TÜRKİYE DIŞARIDAN GELECEK BÜYÜK BİR KRİZİ KALDIRAMAZ
Dünyaca ünlü ekonomist Prof.Dr. Daron Acemoğlu, Türkiye ekonomisinin dışarıdan görünümüne ilişkin önemli mesajlar da verdi. Acemoğlu Türkiye’nin büyümesinin önündeki risklere ilişkin sorumuza şöyle yanıtladı: ‘Türkiye büyüyor ama, hala istikrar yakalamış değil. Türkiye’nin büyümesinin önünde çok büyük riskler var. Dışarıdan gelen riskler var, dışarıdan gelen büyük bir krizi Türkiye kaldıramaz gibi geliyor. Daha kapsayıcı kurumlar olmadan büyümenin gelecek aşamasına geçmemiz çok daha zor olacak. Türkiye’nin ekonomisinin sağlığı çok önemli. Avrupa’nın bazı bölgelerinden çok daha sağlıklı. Tabanı çok daha genişledi. Ama aynı zamanda Avrupa’ya kıyasla Türkiye hala fakir bir ülke. Yunanistan şu anda çok büyük bir makroekonomik krizin içinde ama kişi başına gayri safi milli hasılası bizden daha yüksek.”
NOBEL’E ÇOK YAKIN
1967 yılında İstanbul’da doğan Daron Acemoğlu, 1986 yılında Galatasaray Lisesi’ni bitirdi. Ermeni asıllı Amerikalı ve Türk vatandaşı ekonomist, lisans derecesini İngiltere’nin York Üniversitesi’nde aldı. Yüksek lisans ve doktora derecelerini ise ekonomi alanında dünyanın en prestijli okullarından Londan School of Economics’ten aldı. 1992-93 yılları arasında bu okulda ders veren Acemoğlu, 1993’ten beri yine dünyanın bilim ve teknoloji alanındaki en saygın üniversitelerinden ABD’deki Massachusetts Technology Institute’te (MIT) ders vermekte. 2000 yılında profesörlüğe yükselen Acemoğlu’nun çalışmalarının başlıca konuları siyasal ekonomi, ekonomik büyüme. ekonomik kalkınma, gelir ve ücret dengesi eşitsizlikleri oluşturuyor.

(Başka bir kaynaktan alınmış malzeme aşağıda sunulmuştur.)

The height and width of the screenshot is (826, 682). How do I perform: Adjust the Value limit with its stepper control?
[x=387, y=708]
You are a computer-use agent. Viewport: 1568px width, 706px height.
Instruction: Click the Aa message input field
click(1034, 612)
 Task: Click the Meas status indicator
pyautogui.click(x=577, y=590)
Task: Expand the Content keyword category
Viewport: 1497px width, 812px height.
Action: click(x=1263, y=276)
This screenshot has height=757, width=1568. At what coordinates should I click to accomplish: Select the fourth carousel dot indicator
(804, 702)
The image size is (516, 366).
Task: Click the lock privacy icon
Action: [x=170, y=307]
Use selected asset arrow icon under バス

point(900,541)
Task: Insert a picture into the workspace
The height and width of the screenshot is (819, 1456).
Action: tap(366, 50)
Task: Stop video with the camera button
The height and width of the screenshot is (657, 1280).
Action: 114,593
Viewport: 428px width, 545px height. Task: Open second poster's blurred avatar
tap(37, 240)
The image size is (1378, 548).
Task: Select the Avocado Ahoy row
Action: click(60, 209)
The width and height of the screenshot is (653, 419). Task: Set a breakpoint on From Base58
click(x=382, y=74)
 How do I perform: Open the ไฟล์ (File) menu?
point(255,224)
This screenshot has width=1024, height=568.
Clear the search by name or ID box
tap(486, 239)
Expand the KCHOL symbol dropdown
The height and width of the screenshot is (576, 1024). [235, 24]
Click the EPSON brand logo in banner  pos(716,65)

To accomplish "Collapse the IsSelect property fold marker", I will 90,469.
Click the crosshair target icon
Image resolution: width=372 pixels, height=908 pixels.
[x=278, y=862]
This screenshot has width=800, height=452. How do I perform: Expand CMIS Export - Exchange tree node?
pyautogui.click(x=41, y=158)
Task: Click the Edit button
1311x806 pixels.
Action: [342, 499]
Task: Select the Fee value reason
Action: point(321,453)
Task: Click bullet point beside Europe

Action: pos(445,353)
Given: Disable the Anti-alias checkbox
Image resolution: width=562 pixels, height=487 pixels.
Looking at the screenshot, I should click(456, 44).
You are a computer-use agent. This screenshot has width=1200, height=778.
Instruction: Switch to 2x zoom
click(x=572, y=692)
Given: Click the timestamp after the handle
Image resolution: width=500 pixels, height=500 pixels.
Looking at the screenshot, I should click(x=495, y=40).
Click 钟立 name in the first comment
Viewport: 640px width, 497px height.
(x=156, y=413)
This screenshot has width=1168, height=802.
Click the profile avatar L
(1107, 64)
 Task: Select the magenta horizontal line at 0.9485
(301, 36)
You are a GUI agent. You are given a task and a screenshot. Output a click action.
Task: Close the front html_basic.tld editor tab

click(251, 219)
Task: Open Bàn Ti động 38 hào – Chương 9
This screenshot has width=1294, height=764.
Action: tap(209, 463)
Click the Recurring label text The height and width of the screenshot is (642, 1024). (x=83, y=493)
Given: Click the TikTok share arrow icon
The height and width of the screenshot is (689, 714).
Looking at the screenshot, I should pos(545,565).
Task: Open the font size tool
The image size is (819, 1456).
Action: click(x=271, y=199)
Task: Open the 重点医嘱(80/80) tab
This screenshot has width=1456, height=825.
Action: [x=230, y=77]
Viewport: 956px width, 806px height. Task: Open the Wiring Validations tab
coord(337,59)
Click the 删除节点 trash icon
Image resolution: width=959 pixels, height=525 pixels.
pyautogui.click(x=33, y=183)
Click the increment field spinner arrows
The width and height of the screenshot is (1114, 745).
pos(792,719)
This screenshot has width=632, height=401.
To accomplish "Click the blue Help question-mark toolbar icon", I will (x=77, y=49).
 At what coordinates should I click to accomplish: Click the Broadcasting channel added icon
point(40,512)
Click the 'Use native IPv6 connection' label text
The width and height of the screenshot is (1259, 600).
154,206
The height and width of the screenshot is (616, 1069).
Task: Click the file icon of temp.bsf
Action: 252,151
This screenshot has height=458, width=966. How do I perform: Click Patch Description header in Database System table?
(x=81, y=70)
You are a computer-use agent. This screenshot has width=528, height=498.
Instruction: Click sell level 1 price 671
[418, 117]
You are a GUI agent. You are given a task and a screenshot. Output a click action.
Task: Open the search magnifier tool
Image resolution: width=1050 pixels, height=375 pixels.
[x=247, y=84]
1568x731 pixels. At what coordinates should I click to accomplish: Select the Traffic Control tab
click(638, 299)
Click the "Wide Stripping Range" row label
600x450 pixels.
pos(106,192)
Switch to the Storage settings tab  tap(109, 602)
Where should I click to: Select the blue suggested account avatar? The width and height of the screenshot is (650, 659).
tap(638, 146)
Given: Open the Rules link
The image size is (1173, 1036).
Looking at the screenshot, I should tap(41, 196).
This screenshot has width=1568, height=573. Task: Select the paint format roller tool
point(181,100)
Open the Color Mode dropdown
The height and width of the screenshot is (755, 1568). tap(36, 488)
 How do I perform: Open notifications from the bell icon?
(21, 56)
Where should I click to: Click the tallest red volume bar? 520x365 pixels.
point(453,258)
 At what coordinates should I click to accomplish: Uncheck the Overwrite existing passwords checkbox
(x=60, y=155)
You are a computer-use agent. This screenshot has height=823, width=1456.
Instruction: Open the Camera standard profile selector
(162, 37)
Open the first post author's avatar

Acemoğlu, 2005 yılında John Bates Clark madalyası alan sayılı ekonomistten bir oldu. Bu madalya 1947den beri her iki yılda bir 40 yaşın altında ve çalışmalarını ABD’de sürdüren ve ekonomi bilimine en büyük katkıyı yapan iktisatçılara veriliyor. Sahipleri arasında Samuelson, Friedman, Stiglitz gibi ekonomi dünyasının duayenlerinin olduğu bu madalyayı alanların yüzde 40’ı, ortalama 20 yılın ardından Nobel’e ulaşmış. Acemoğlu, nisan ayında da daha önce bu ödülü kazanmış dokuz kişiden beşinin Nobel kazandığı Nemmers Prize ödülünün sahibi oldu.
Acemoğlu, 2011 yılında Türkiye’nin Paris’teki Ekonomik işbirliği ve Kalkınma Örgütü (OECD) temsilcisi olması için kendisine önerilen teklifi akademik çalışmalarına devam etmek istediğini belirterek kabul etmemişti.